Postby Moole » Fri Oct 11, 2013 3:58 pm UTC

My solution to the original problem would be (which isn't too elegant, but is kind of fun and would probably extend to other similar problems more easily)

Spoiler:
Well, if they are both cubes, so x+3 = y^3 and x^2+3 = z^3. Then:
(y^3 - 3)^2 + 3 = z^3
then z is probably "somewhere near y^2", so you could set z = y^2 + c. Then we must find a pair (c,y) in Z2 solving this. Then:
(y^3 - 3)^2 + 3 = (y^2 + c)^3
(y^3 - 3)^2 + 3 = (y^2 + c)^3
y^6 - 6y^3 + 12 = y^6 + 3y^4c + 3y^2c^2 + c^3
0 = c^3 + 3y^2c^2 + 3y^4c - 12 + 6y^3 = f(c)

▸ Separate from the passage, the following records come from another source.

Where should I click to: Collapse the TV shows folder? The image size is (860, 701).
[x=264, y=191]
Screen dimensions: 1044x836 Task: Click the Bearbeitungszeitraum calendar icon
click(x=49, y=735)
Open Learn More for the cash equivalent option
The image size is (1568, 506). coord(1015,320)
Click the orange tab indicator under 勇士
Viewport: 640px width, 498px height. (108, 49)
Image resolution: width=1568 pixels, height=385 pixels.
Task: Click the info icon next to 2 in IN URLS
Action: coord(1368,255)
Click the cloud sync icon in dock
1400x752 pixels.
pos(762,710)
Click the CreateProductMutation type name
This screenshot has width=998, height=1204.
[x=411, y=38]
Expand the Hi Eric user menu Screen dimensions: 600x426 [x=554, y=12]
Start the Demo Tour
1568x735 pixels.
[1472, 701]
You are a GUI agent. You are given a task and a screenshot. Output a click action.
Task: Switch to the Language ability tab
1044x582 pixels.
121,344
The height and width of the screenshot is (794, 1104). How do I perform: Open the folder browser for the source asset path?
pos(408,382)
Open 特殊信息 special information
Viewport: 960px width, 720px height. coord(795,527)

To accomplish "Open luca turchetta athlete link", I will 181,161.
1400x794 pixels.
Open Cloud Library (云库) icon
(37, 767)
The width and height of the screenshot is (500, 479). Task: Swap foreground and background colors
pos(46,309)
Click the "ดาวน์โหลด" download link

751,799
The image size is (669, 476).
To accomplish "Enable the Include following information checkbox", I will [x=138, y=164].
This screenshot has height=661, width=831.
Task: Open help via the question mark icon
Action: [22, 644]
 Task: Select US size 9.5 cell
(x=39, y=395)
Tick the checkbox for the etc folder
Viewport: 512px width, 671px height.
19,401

Note that f(c) must have only one root, differentiating to show f'(c) >= 0:

3f'(c) = c^2 + 2y^2c + y^4 = (c + y^3)^2 >= 0

Then, note f(-1) < 0 and f(1) > 0, showing the unique root is somewhere in (-1,1) and then that f(0) is not 0, implying the non-existence of any integer pairs (c,y) for which f(c)=0:

f(-1) = -1 + 3y^2 - 3y^4 - 12 + 6y^3 = -3y^4 + 6y^3 + 3y^2 - 13
Which, clearly, for y > (6 + 3 + 13)/3, or y >= 8, has the term |-3y^4| greater than the absolute value of every other term combined, and so is negative. For y = 1 through 7, one may check by computation.
f(1) = 1 + 3y^2 + 3y^4 - 12 + 6y^3 = 3y^4 + 6y^3 + 3y^2 - 11
Which, clearly, for y > (6 + 3 + 11)/3, or y >=7, has the term |3y^4| greater than the absolute value of every other term combined, and so is negative. For y = 1 through 6, one may check by computation.
Completing the proof, we show that f(0) = -12 + 6y^3 has no integer roots in y. Its only real root is y=2^(1/3), not an integer. Therefore, x+3 and x^2+3 cannot both be perfect cubes.
Mathematical hangover (n.): The feeling one gets in the morning when they realize that that short, elementary proof of the Riemann hypothesis that they came up with at midnight the night before is, in fact, nonsense.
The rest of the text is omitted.